Il livello di influenza riguarda anche l’economia che si porta dietro tutto il sistema. Il problema è che non sempre questa economia genera una sana compra/vendita di prodotti. Navigando sui social si interagisce continuamente con promozioni di sconto e pubblicità di nuovi prodotti “indispensabili”, anche se poi essi risultano fondamentali solo per sentirsi uniformati alla società e non per la nostra propria vita. Sconti e pubblicità di oggetti futili, oltre a essere collegati fra loro, sono anche collegati a una psicologia che si porta dietro tutto questo sistema. Spesso, quando i prodotti vengono pubblicizzati con grandi percentuali di sconto, anche se essi non servono propriamente all’acquirente, quest’ultimo vede un’opportunità nell’annuncio e compra il prodotto, anche senza pensare a quanto codesto poi possa risultare utile o meno. Si capisce anche quanto queste continue interazioni possano portare in un vortice di acquisto, che esso venga fatto per effettiva necessità, illusoria necessità o per non sentirsi esclusi dalle opinioni della società, purtroppo molto rilevanti per i teenager.
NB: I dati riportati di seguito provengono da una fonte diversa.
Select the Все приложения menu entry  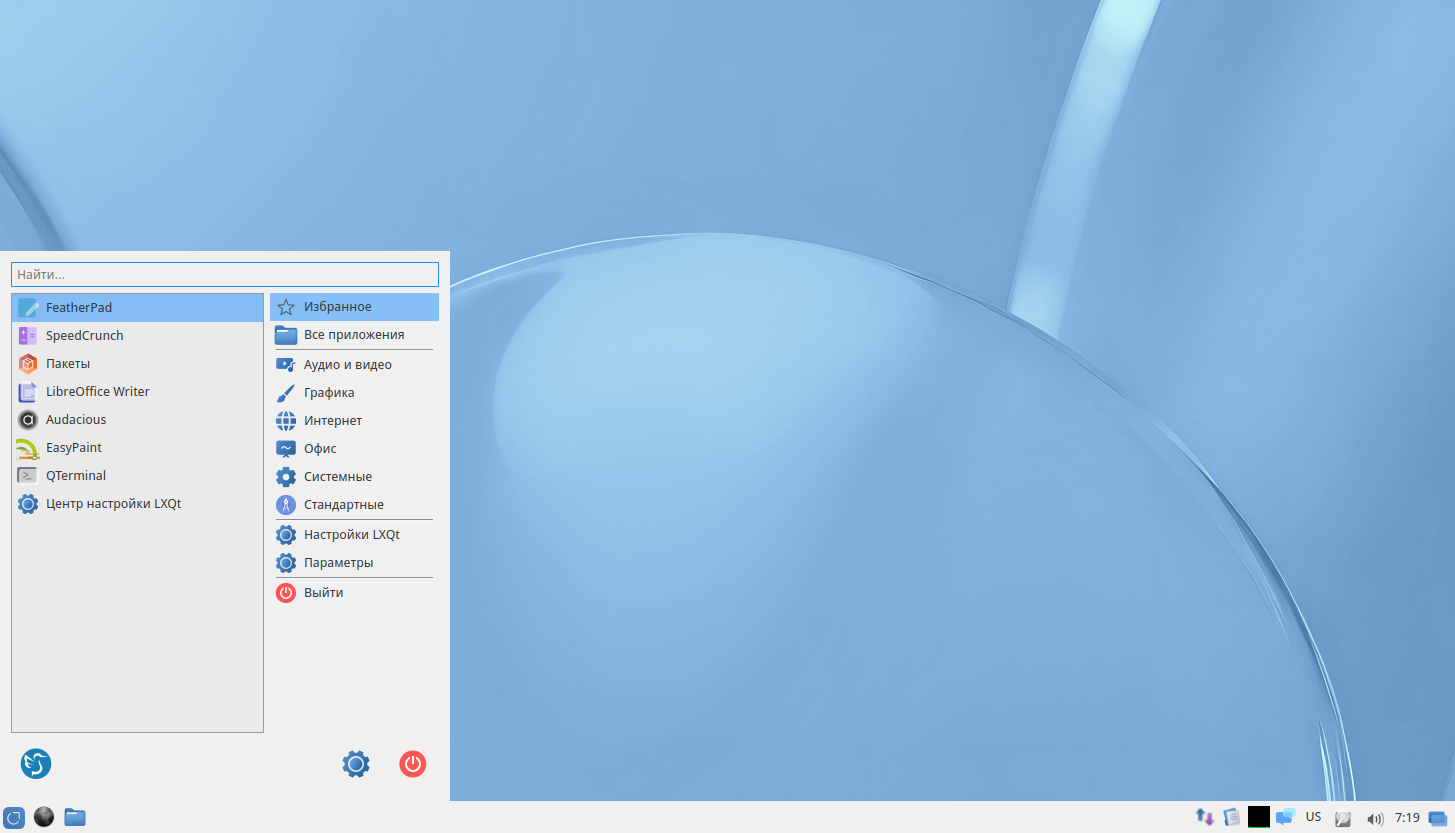coord(354,335)
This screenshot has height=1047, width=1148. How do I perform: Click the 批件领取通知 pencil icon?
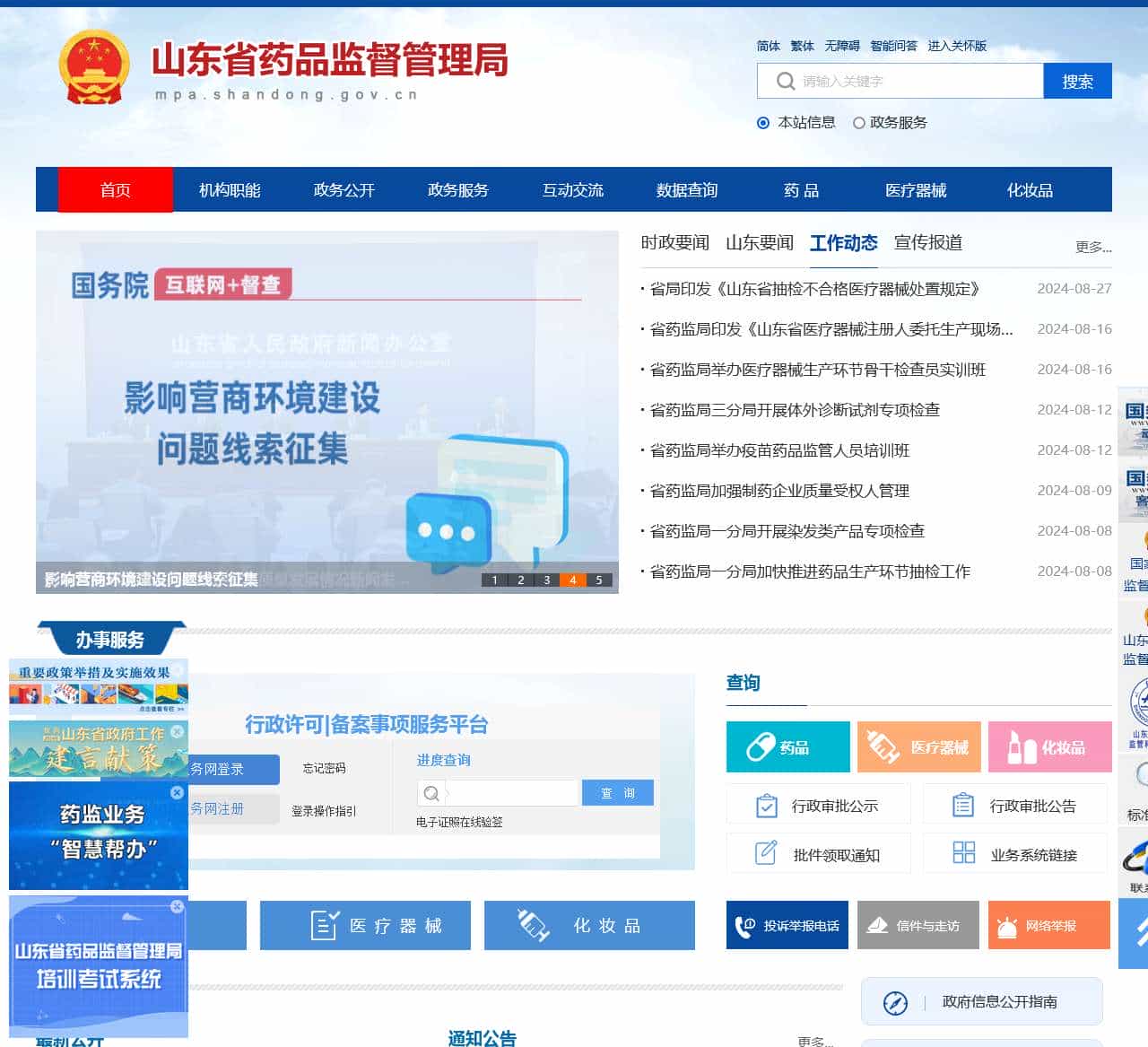[765, 853]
Per questo si parla di conseguenze negative sulle persone a causa dell’influenza degli influencer, ma si parla anche di psicologia del consumo o del marketing, ovvero un campo di studi che si occupa di analizzare il comportamento di acquisto dei consumatori, che esso sia ossessivo compulsivo, saltuario, e secondo differenti motivazioni, proprio come precedentemente citato.
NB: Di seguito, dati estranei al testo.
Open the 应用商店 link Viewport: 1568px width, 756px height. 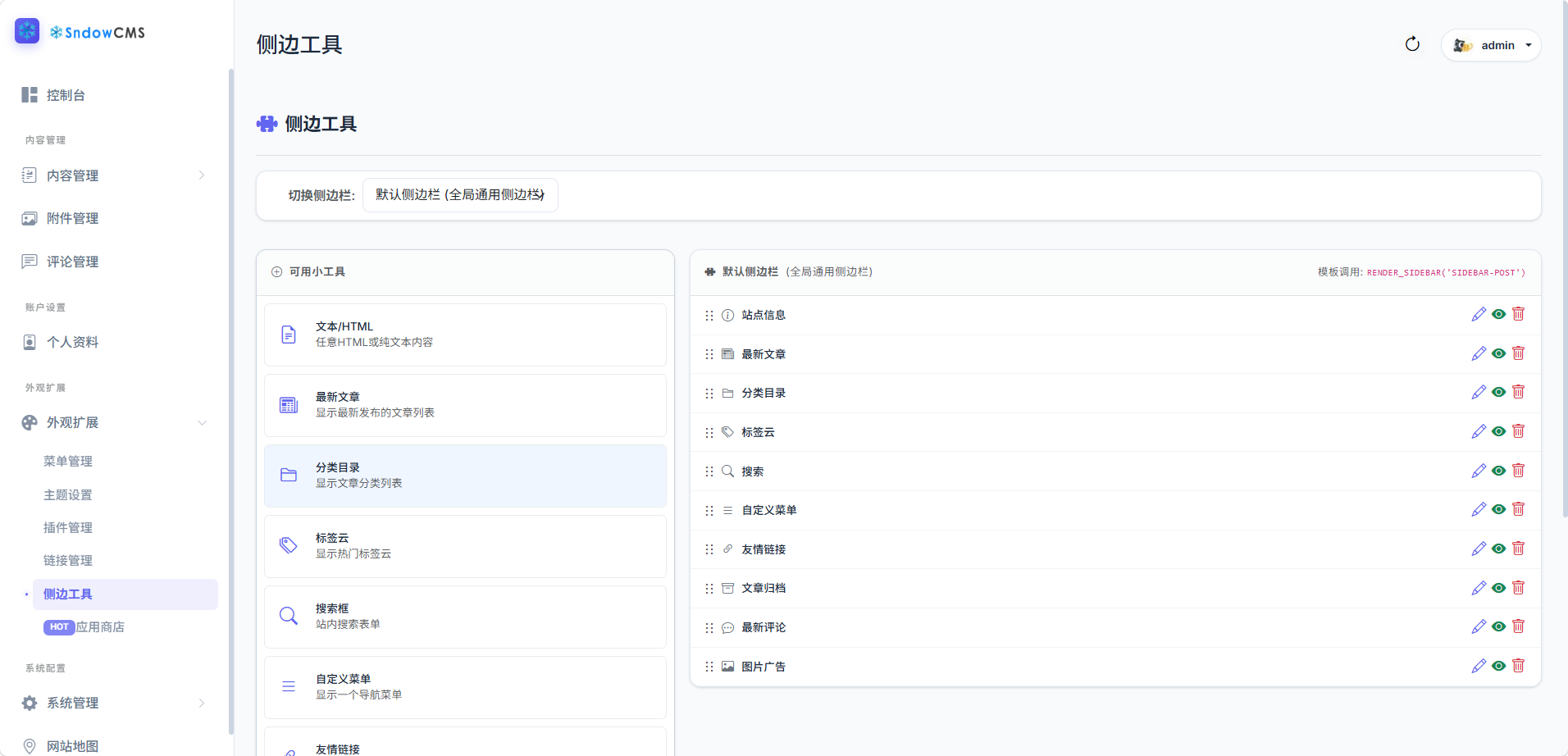[100, 627]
I temi maggiormente analizzati dalla psicologia del marketing sono vari, tra essi ci sono i comportamenti del compratore di fronte al consumo e al marketing, la comunicazione pubblicitaria, tra cui la memoria della pubblicità, il ruolo delle immagini mentali e dei colori, le risposte psicofisiologiche alla pubblicità, le ricerche e gli interventi professionali sulla comunicazione efficace e in specifici contesti. Detto così, sembra un ambito complicato, ma in sostanza, il consumatore, influenzato dai temi sopra citati (immagini colorate, ripetitive pubblicità ecc.), può diventare quasi dipendente dagli acquisti. I bisogni dei consumatori di solito sono primari o assoluti, come vestirsi, mangiare, bere, ma si inizia a parlare di dipendenza dal consumo nell’ambito della sua psicologia, nel momento in cui questi bisogni primari comprendono cose futili, insignificanti, oppure ripetitive (esempio: comprare uno stesso prodotto continuamente per avere sempre una versione più nuova e aggiornata). Questa dipendenza, può essere anche causata dalla psicologia degli sconti sopra citata, che spinge il consumatore a comprare sempre per approfittare al meglio degli sconti.
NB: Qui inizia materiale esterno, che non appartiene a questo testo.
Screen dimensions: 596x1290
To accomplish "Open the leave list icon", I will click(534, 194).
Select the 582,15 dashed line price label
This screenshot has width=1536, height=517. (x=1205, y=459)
La psicologia del consumatore si occupa anche di studiare i bisogni di acquisto, ovvero quali prodotti vengono maggiormente acquistati, in quante quantità in percentuale, ma anche in quale periodo dell’anno essi vengono maggiormente richiesti. Su questi dati si basa l’organizzazione dell’adv, degli sponsor e quindi le tendenze stabilite dagli influencer.

Senza essere troppo critici, se si pensa alla “categoria” di influencer che si occupa esclusivamente della pubblicità di prodotti o modelli di comportamento, essi possono risultare proprio come semplici venditori, senza particolari peculiarità, immaginazione per creare i contenuti oppure, molta libertà di scelta sulle modalità con cui presentare al mondo dei follower ciò che gli sponsor spediscono loro.

È vero che tutti al giorno d’oggi abbiamo un telefono in mano su cui curiosiamo o su cui passiamo il tempo. Anche se sarebbe meglio concentrarsi sulla vita reale e non sul mondo virtuale, non bisogna dimenticarsi che è anche importante non lasciarsi “influenzare” troppo proprio dagli influencer, dai continui stimoli e dai modelli che continuamente vengono presentati, i quali sembrano perfetti, ma in realtà non lo sono e non sono neanche, per l’appunto, la realtà.